__WHAT TO PRODUCE__:
Rewrite the lines from the one containing "Viewport: 470px width, 226px" through the end of the items, inclusive, with "word tile" replaced by "letter tile" and all else unchanged.

__RECORDED INFORMATION__:
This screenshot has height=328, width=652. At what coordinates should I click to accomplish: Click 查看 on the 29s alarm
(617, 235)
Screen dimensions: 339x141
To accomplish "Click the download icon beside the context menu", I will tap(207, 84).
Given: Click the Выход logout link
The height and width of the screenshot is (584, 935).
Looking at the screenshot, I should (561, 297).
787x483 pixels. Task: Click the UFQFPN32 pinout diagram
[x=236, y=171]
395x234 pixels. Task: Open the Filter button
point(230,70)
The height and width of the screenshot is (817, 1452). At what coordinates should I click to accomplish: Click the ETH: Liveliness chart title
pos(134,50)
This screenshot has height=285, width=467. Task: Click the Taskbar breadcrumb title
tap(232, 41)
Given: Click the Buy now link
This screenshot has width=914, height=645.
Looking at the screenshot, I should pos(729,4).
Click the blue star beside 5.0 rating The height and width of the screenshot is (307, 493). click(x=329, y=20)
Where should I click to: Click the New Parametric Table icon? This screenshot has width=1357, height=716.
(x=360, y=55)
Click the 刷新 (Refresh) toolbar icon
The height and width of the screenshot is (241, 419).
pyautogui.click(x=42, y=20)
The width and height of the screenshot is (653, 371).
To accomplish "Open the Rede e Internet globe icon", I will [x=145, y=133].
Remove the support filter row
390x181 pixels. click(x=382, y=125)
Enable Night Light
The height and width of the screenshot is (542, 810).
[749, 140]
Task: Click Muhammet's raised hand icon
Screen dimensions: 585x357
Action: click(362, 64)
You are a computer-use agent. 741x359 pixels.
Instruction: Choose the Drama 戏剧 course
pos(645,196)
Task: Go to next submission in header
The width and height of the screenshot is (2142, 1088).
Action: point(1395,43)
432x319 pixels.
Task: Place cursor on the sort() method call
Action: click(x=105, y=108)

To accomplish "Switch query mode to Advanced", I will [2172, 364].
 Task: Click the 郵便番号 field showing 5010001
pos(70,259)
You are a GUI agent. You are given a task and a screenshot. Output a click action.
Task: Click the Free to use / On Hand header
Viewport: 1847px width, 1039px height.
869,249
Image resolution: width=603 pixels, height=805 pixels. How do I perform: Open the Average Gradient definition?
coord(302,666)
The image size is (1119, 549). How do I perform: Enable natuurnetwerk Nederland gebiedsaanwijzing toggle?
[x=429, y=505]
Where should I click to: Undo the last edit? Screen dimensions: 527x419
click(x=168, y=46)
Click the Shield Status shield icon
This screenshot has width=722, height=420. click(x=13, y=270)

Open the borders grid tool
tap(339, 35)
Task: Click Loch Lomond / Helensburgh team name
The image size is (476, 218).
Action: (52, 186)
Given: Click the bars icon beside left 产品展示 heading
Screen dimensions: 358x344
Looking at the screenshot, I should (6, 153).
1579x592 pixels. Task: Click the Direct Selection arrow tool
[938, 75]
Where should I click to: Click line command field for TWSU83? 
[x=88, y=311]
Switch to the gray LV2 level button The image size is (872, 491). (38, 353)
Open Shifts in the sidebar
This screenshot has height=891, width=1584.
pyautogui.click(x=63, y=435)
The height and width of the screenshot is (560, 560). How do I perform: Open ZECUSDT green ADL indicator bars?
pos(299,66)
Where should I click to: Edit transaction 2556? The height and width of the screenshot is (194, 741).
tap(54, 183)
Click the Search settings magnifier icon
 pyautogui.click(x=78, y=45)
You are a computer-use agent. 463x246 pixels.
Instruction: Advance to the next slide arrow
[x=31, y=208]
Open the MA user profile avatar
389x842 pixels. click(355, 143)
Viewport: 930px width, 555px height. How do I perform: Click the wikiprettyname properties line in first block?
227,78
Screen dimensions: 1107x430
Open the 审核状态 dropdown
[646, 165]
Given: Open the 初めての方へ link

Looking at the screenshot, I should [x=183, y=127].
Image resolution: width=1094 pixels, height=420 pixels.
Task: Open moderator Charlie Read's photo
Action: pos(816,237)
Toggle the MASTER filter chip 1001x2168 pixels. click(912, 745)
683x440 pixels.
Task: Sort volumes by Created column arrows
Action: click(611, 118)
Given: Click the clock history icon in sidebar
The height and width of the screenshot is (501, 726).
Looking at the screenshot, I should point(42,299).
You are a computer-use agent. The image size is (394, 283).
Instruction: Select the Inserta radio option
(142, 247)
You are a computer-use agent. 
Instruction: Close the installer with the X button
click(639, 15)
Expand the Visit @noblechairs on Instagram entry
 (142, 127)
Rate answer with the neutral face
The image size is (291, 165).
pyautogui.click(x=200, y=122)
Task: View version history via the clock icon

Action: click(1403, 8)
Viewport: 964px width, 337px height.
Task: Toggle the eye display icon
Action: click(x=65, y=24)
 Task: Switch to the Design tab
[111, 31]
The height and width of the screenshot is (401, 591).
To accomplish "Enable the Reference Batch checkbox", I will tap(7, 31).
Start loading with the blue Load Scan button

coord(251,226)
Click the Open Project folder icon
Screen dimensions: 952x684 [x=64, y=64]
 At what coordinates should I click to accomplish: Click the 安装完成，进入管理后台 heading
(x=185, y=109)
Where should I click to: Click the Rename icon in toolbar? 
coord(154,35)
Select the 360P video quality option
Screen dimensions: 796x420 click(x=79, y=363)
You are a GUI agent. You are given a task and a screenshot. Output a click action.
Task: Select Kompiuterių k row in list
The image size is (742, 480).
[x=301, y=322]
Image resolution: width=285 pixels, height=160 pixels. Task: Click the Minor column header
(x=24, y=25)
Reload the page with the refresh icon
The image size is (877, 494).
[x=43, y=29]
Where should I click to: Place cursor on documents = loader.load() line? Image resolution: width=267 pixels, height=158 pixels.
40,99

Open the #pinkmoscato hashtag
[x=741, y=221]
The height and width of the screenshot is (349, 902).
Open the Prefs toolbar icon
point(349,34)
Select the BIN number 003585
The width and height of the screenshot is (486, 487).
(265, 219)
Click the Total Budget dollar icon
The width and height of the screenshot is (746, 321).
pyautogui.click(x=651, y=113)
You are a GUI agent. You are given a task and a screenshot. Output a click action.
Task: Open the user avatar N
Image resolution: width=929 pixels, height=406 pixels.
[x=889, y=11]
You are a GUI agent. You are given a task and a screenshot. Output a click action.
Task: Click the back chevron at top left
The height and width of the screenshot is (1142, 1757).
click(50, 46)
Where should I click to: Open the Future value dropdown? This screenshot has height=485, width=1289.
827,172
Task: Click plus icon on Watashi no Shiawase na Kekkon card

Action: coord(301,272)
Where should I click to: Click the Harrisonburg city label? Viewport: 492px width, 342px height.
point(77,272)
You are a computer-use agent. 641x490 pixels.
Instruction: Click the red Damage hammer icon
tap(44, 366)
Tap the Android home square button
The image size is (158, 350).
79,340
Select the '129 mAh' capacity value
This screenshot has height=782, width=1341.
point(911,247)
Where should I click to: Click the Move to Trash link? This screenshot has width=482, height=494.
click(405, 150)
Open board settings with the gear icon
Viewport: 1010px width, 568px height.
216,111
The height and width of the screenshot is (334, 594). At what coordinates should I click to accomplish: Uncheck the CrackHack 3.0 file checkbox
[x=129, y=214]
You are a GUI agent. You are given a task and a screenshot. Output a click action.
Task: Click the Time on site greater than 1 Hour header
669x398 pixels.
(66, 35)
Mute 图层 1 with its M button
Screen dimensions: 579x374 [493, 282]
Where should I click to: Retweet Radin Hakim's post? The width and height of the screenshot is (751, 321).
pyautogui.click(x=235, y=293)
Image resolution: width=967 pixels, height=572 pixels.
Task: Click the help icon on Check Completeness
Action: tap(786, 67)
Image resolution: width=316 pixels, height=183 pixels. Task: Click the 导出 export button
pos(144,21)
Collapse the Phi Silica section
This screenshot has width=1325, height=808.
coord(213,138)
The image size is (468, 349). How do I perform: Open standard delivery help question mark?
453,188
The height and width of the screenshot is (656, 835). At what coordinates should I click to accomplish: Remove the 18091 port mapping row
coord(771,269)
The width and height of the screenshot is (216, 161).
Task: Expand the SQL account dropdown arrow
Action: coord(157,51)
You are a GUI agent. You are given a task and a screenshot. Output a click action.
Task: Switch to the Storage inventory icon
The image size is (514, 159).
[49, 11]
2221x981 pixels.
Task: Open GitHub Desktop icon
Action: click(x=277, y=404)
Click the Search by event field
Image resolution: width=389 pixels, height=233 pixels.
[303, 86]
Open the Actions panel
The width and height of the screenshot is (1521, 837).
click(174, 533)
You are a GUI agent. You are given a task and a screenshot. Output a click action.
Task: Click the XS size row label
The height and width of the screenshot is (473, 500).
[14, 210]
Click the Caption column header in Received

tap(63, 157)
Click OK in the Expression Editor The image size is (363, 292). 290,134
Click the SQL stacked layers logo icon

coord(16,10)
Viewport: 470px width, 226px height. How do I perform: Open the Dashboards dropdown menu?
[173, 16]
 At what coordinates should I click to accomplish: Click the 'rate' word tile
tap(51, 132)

__EXPECTED ANSWER__:
Viewport: 470px width, 226px height. How do I perform: Open the Dashboards dropdown menu?
[173, 16]
 At what coordinates should I click to accomplish: Click the 'rate' letter tile
tap(51, 132)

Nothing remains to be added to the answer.